Eine Lebensmittelfarbe könnte nach Wirbelsäulenverletzungen das Schlimmste verhindern:
https://www.spektrum.de/news/blau-ist-die-heilung/1003001
Systemic administration of an antagonist of the ATP-sensitive receptor P2X7 improves recovery after spinal cord injury:
https://www.ncbi.nlm.nih.gov/pmc/articles/PMC2718350/
Das Heidelberger Institut für Theoretische Studien (HITS) beschäftigt sich eigentlich gar nicht mit dem biologischen Phänomen der Regeneration oder mit anderen angewandten Wissenschaften, sondern es ist ein Stätte wo theoretische Studien (fast) alles angehen und hinterleuchten. Mit der Sequenzierung des Axolotl-Genoms ist seine Arbeit (vorerst) getan. Und in dieser Arbeit ging es vor allem um die Methoden mit denen man komplexe (beispielsweise hochrepetitive) Genome entschlüsseln kann.
Wir sprechen ja immer von empirischen Wissenschaften. Doch diese empirischen Wissenschaften beziehen ihre Stärke zum grossen Teil aus mathematisch fundierten Theorien. Diese Theorien sind mit den heutigen informatischen Mitteln so stark geworden, dass sie eine parallele Quasi-Realität schaffen. Irgendwann kann man im (digitalen) Labor die ganze Welt erschaffen – so scheint es mir.
@ Martin Holzherr
Als Reaktivierung eines Entwicklungsprozesses, so kann man es sicherlich sehen.
Es dürfte darauf ankommen die DNA in „Grenzzellen“ (an der Abtrennungsstelle) in den genau „passenden Status“ zu versetzen um z.B. einen Finger nachwachsen zu lassen. Möglichst auch noch schneller als in der Embryonalphase, damit es nicht z.B. 20 Jahre dauert bis der Finger voll nachgewachsen ist.
Wenn man die genetische Prozesssteuerung möglichst voll versteht, so könnte man das erforderliche DNA Steuerungsprogramm (sozusagen mit den „Unterprogrammen“ aber ohne eingebaute „Bremsen“ (vermutlich Teile der nicht Eiweiße kodierenden DNA)) neu „designen“, so dass ein gut passender Finger neu entstehen könnte.
Salopp gesagt, man könnte die Original Stammzellen DNA so „zurechtschneiden“ und die passenden „Unterprogramm Markierungen“ einfügen, dass sozusagen die genau passende (DNA) Steuerungssoftware entsteht.
In der Technik ist derartiges in technischen Systemen üblich um auf das Prozessgeschehen (verbessernden) Einfluss zu nehmen. Um dies möglichst effizient zu ermöglichen, wurden Programmiertools entwickelt, die es ermöglichen hoch systematisch und rationell Software neu zu entwickeln, bestehende Software an neue Gegebenheiten anzupassen, bzw. zu analysieren (Software Reengineering).
Es gibt heutzutage „Emulatorsoftware“ die es ermöglicht, auf einem neuen Computer einen längst verschrotteten alten Computer zu „emulieren“, also z.B. uralte (sehr teure) Software nutzen zu können.

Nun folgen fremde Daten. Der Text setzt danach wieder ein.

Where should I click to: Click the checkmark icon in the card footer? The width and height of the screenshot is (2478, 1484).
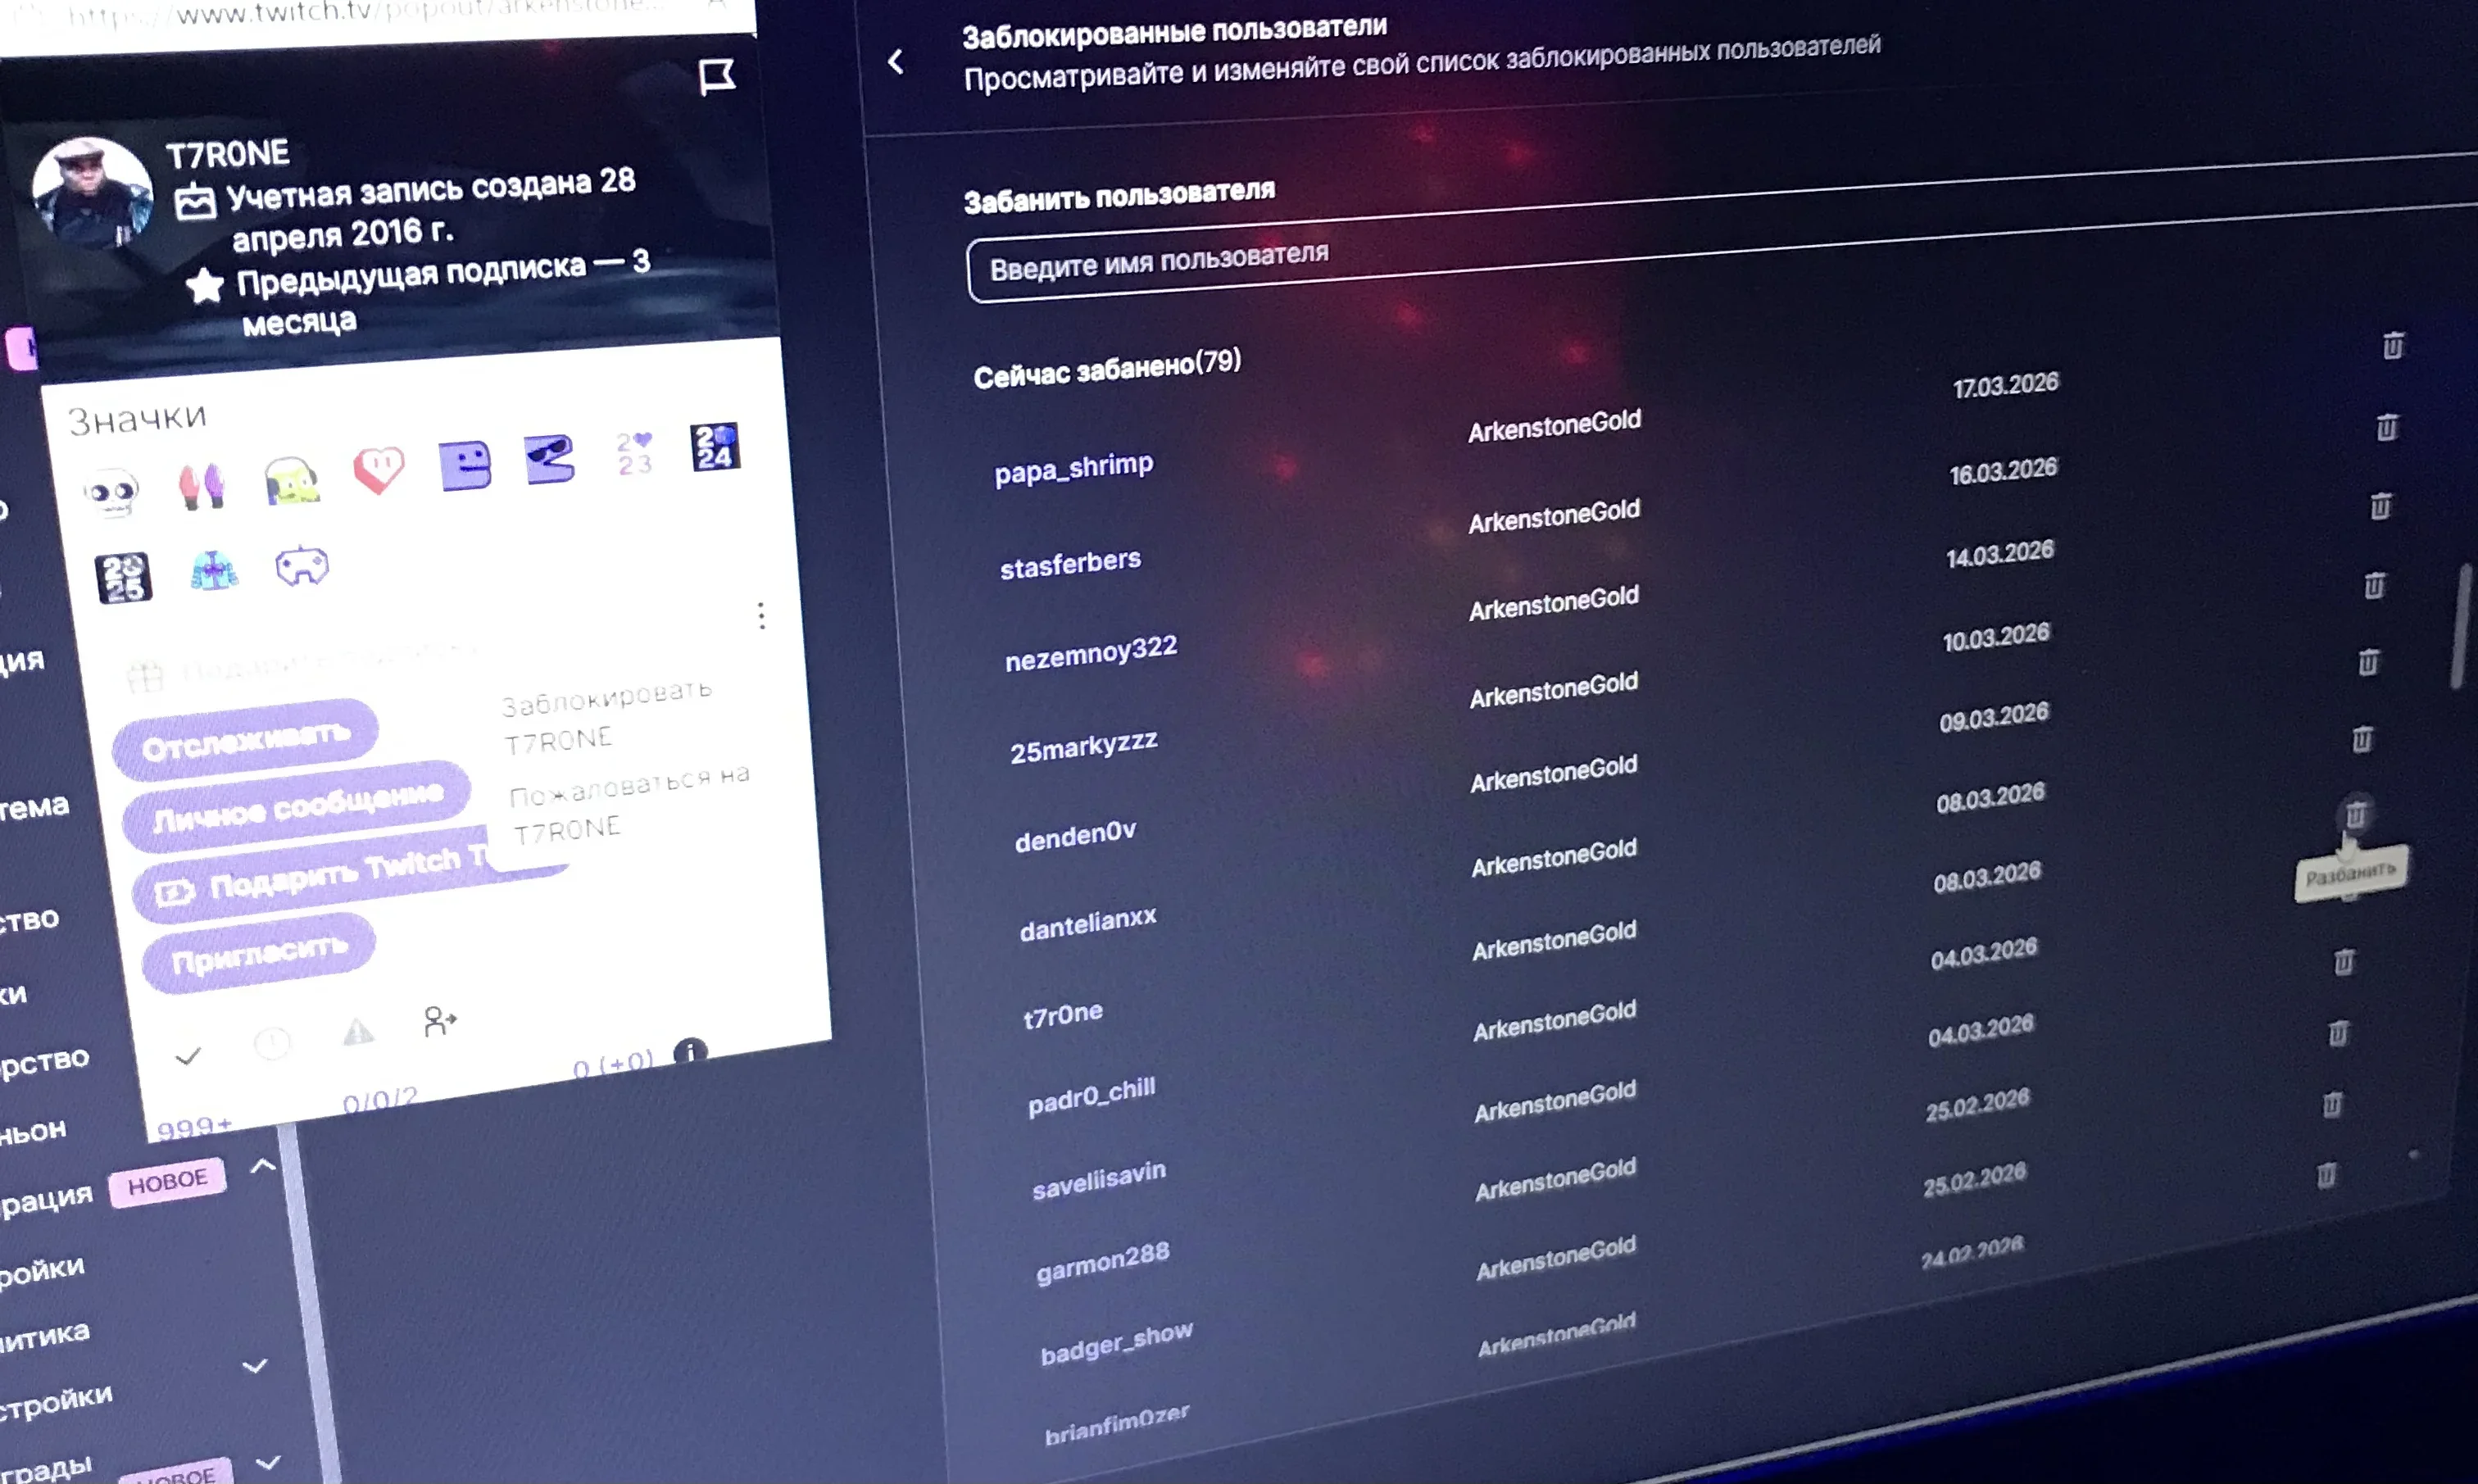pyautogui.click(x=188, y=1056)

Danke für diesen interessanten Einblick in die Mühen der Genforschung.
Sie schreiben:
Ja, aber vielleicht sollte man hinzufügen, dass die Menge der Protein-codierenden Gene durchaus in einem Bereich liegt, wie wir es von den Wirbeltieren her kennen (ca. 23.000).
Woraus man folgern kann, dass sich bei dieser Spezies im Laufe der Evolution mehr „Datenmüll“ angesammelt hat als bei jeder anderen Tierart (soweit untersucht).